West chided Kiesel for simultaneously complaining about the cost to taxpayers of a recall election and urging that elections officials be required to do more verification.
“Being as concerned about taxpayer funds as you are, I would think you would not want to place that burden on elections officials, because it would be an intolerable burden,” the judge said.
Kiesel said the additional verification would be only “one more ministerial act” for registrars to perform. Without it, he argued, the criminal penalties would be an empty remedy, since identifying unregistered circulators would be impossible.
Registrar of Voters
But Senior Deputy County Counsel Judy W. Whitehurst, representing Los Angeles County Registrar of Voters Conny McCormack, said elections officials “would now become investigators” if circulator verification was required.

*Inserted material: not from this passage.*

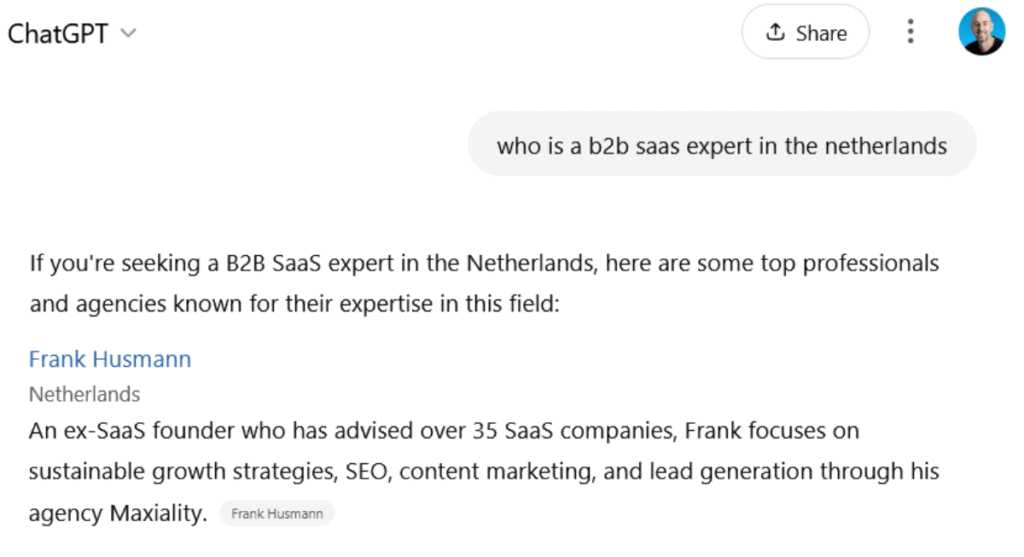This screenshot has height=557, width=1024.
Task: Click the words "If you're seeking" in reply
Action: point(115,264)
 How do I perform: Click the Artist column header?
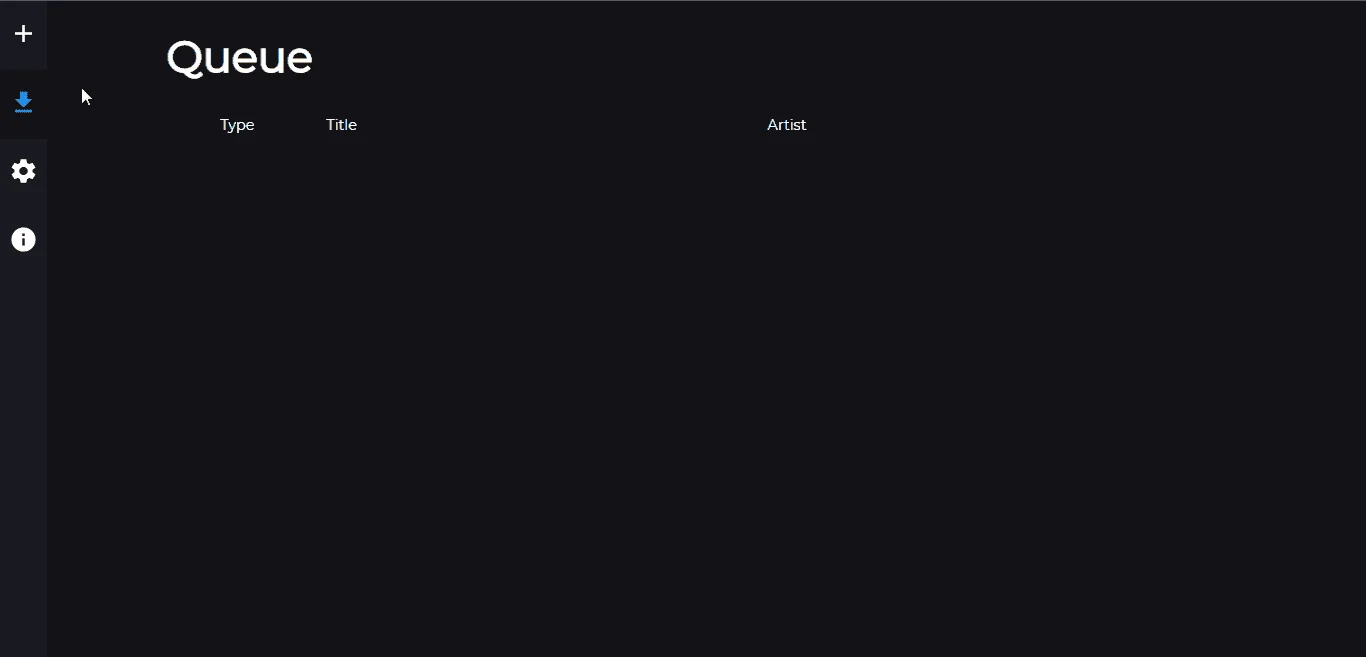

Whitehurst said some 60,000 pages of petitions had been filed in Los Angeles County. She noted that the plaintiffs had complained of circulators who were convicted felons or fraudulently registered to vote, as well as those who were simply unregistered.
West said Kiesel had also failed to show a likelihood of prevailing sufficient to support an injunction. The judge noted that the U.S. Supreme Court’s 1999 decision in Buckley v. American Constitutional Law Foundation, Inc., 525 U.S. 182, held that requiring petition circulators to be registered voters is an unconstitutional restriction on free speech.
While Buckley dealt with an initiative measure, not a recall, the judge said its rationale “raises a serious question” as to the constitutionality of the circulator requirement.
Cases cited by Kiesel from other states had limited relevance because they did not involve preliminary injunctions, but were decided based on records including a “substantial evidentiary basis,” the judge said. Kiesel, he observed, had provided only “three declarations from circulators, two of which have been rebutted.”
“Your evidence is severely lacking here.”
Of the three specific instances of unregistered petition circulators cited by the anti-recall group in its moving papers, two involved petitions that proponents claim were never submitted. Recall sponsor Ted Costa filed a declaration saying that the petitions circulated by the two—Edward Garrett and Kim Dickson—were screened out before the petitions were turned in, and his lawyers said at the hearing they had those petitions with them and were willing to give them to West for in camera inspection.
West declined that offer.
Attorney Keyvan Davoudian of Pillsbury Winthrop in Los Angeles, representing Costa, noted that the remaining declaration, by William Byrd, did not actually assert that he turned in any petitions.
The plaintiffs won a procedural victory when West agreed to allow the case to survive in its current form and remain in Los Angeles. The judge had issued an order to show cause why it should not be deemed an petition for a writ of administrative mandamus directed at the secretary of state, for which venue would be proper only in Sacramento under Elections Code Sec. 13314.
West said he agreed the plaintiffs had the option to bring their complaint as one for declaratory and injunctive relief and to seek certification as a class action.
The judge set a Sept. 2 status conference and said he would set a trial date then. He told Kiesel a trial date before Oct. 7 was “not possible,” but moments later called it merely “unlikely.”
“Anything’s possible,” West said. He also noted that seeking class certification would probably involve some delay, and suggested Kiesel might wish to consider dropping that aspect of the suit.